Friday, August 17, 2012

Property veteran plans giant mixed-use project in China


Straits Times: Fri, Aug 17

REAL estate veteran Han Cheng Fong is embarking on another giant mixed-use project in China.

The former chief executive of DBS Land and Fraser & Neave is venturing into a third-tier city in Ningxia autonomous region in the north-west to build the first phase of a township on a 320,000 sq m plot.

He told a briefing yesterday that this phase is expected to yield 2,200 homes - apartments, terraced houses and bungalows - and 88,000 sq m of commercial space.

There are three phases planned for the township in Yinchuan, the capital of Ningxia.

Once completed, it will have residential, commercial, retail and hotel components on a site of 1.33 million sq m in size - almost twice as large as the Jurong Gateway precinct.

Dr Han, 70, said construction for the first phase is expected to start at the year end, with sales scheduled to begin in March next year. Completion is expected by the end of 2014.

He expects to price the homes - which have sizes ranging from 80 sq m to 350 sq m, or from 860 sq ft to 3,770 sq ft - at between 4,500 yuan (S$880) and 5,000 yuan per sq m, while the shop space is expected to go for 6,000 yuan to 7,000 yuan per sq m. This works out to an expected market value of more than 2 billion yuan for the first phase of the project.

Gross margins are expected to be in the region of 30 per cent to 40 per cent, and the buyers are likely to be locals.

The site will be developed by Brilliance International Investment - a company Dr Han jointly owns with a Hong Kong-based Chinese developer - as well as Si Chuan Zhong Tuo Property Holding and Chang He Investment.

"This is quite far away from the normal haunts of big Singapore developers... We don't have the firepower they have, so we small players have to be contented to seek out our little place in the sun in the more distant provinces and third-tier cities," he said.

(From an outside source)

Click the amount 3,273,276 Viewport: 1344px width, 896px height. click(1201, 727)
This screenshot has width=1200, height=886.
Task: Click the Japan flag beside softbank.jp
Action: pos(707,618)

In October last year, Dr Han announced plans for a mixed-use project in Chengdu with an estimated market value of between 1.35 billion yuan and 1.5 billion yuan.

But design changes have pushed back the sale of the office and shop units by six months, with sales now expected to start at the year end.

While Dr Han acknowledged the risks involved in embarking on such a large-scale project, he noted that signs of a recovery in China's residential prices suggest that this might be an opportune time to enter the market.

"It's not all hunky dory that I will be successful... It's not without risk; there are market and policy risks, so hopefully I don't lose a sizeable chunk of my savings," he added.

"But time will tell, probably in about a year's time, the first results will start to flow in... But if it fails, I don't think it will sink me."

With two developments now on the go, Dr Han said there are no plans to embark on new projects, but his ambitions have not dimmed.

"I have a burning desire to prove to myself that without the finances and trappings of big corporations, I can still kick-start a business in real estate and meet the challenges to turn it into a modest success," Dr Han said.